- Created by: Howard Chesley Jon Boorstin
- Starring: Elizabeth McGovern Sam Murphy Teresa Celentano Nora Dunn Samantha Quan Rob Boltin
- Country of origin: United States
- Original language: English
- No. of seasons: 1
- No. of episodes: 8

Production
- Running time: 43 minutes
- Production companies: Three Moons Film Touchstone Television

Original release
- Network: ABC Family
- Release: August 6 – September 24, 2006

= Three Moons Over Milford =

American television series (2006)

Three Moons Over Milford is an American science fiction dramedy television series set in a picturesque small town in southern Vermont. Shortly before the series begins, an asteroid hits the Moon, shattering it into three fragments, threatening to eventually fall to Earth and end life. Thus, the continuous threat of an imminent "Judgment Day" causes many people to question their lives and live them to extremes by quitting jobs, indulging vices and living as if each day were their last.

The show was cancelled because of low ratings in September 2006.

== Characters ==

=== Laura Davis ===
Mother of the Davis family, who struggles with the emotional strain and major changes occurring in the wake of the Moon incident. Her husband, Carl, a local industry leader, abandoned the family after the Moon incident to live in a yurt some distance away from the family home, and has since left the country to climb the Seven Summits. Shortly thereafter, funds are discovered missing from Carl's company, and the family's property and assets are seized, leaving the family homeless. Laura starts work for local attorney Mack McIntyre and they become close. Laura is played by Elizabeth McGovern.

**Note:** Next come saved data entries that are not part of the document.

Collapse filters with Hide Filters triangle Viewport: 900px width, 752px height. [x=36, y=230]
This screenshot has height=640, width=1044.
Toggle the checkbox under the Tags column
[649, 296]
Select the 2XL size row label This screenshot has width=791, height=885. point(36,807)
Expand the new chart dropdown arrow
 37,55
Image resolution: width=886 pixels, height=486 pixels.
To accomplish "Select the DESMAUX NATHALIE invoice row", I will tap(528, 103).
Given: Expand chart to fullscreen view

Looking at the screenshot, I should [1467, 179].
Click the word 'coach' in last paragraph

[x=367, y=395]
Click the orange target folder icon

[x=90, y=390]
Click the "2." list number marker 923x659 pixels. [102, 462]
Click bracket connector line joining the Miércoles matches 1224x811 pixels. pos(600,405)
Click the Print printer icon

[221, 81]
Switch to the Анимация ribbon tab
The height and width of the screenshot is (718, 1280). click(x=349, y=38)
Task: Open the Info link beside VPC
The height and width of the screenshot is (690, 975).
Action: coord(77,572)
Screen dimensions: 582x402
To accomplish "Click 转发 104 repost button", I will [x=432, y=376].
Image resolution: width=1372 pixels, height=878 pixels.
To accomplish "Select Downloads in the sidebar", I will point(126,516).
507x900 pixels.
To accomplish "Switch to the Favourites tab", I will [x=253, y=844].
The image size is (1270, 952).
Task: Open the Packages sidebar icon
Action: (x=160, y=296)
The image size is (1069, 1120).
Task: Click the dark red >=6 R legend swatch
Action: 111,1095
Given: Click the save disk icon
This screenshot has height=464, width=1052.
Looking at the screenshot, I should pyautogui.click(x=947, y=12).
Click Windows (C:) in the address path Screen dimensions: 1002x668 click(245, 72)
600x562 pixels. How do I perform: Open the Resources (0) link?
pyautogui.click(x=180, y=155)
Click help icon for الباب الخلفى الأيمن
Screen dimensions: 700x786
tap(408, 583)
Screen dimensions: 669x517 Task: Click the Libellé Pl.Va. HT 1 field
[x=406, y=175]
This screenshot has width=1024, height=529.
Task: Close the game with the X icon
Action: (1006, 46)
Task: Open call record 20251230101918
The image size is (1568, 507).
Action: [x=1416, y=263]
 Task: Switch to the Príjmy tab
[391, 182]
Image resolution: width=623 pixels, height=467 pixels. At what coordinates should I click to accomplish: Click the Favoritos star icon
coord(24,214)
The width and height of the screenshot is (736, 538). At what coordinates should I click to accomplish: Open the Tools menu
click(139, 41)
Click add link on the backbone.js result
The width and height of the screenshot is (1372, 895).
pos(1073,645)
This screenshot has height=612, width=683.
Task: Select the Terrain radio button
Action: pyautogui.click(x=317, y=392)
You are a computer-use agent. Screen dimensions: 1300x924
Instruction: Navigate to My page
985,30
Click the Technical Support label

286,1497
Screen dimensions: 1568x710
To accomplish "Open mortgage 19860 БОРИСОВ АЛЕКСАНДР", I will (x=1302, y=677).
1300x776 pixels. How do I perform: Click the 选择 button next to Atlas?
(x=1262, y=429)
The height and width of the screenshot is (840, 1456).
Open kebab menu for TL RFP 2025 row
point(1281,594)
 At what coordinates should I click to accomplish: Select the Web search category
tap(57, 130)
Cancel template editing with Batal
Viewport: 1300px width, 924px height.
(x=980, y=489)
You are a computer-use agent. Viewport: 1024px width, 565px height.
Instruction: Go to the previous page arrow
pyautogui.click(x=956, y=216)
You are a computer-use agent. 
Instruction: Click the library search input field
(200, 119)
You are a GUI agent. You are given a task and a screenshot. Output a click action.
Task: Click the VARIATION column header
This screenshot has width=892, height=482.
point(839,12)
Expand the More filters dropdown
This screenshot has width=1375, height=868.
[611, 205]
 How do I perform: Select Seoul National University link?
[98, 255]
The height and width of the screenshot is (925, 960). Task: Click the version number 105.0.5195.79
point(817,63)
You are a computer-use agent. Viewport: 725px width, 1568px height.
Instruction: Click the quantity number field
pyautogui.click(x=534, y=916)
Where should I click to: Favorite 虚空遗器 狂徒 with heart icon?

===Albert "Mack" McIntyre===
A small town, down-to-earth lawyer who helps the Davises in Lydia's arson case. A growing attraction develops between Mack and Laura Davis, which is nudged along when Mack's meddlesome mother hires Laura as Mack's secretary in order to drive a wedge between Mack and an old flame. Mack is played by Rob Boltin.

===Lydia Davis===
Teenage daughter of the Davis family. Her attempt to use a Wicca ceremony to save the Earth resulted in the accidental arson of the local high school. Even though she continues to defend the event as an accident, she is known as the "fire starter." She moves to a new school, where she is allowed nothing flammable and starts to fall in with a bad crowd. She is played by Teresa Celentano.

===Alex Davis===
Sixteen-year-old son of the Davis family, Alex is a mathematics prodigy who struggles with vehicular issues. He becomes romantically involved with the 29-year-old Claire. He sold his brand new motorcycle to rent a house for him and his family right next door to Claire. He is played by Sam Murphy.

===Claire Ling===
Twenty-nine-year-old computer analyst who shares an attraction with the younger Alex Davis. She lives next door to Alex and the rest of the Davis family. Claire was unaware of Alex's true age at first, and thought he was an undergraduate taking time off from MIT. While still unsure of the relationship after discovering his real age, she finds herself still attracted to Alex. She is played by Samantha Leigh Quan.

===Michelle Graybar===
An opportunistic real estate agent whose business-as-usual attitude flies in the face of the pending disaster. She is played by Nora Dunn.

== DVD release and streaming options ==
As of 2019, this show can be purchased on Amazon via their Prime video streaming.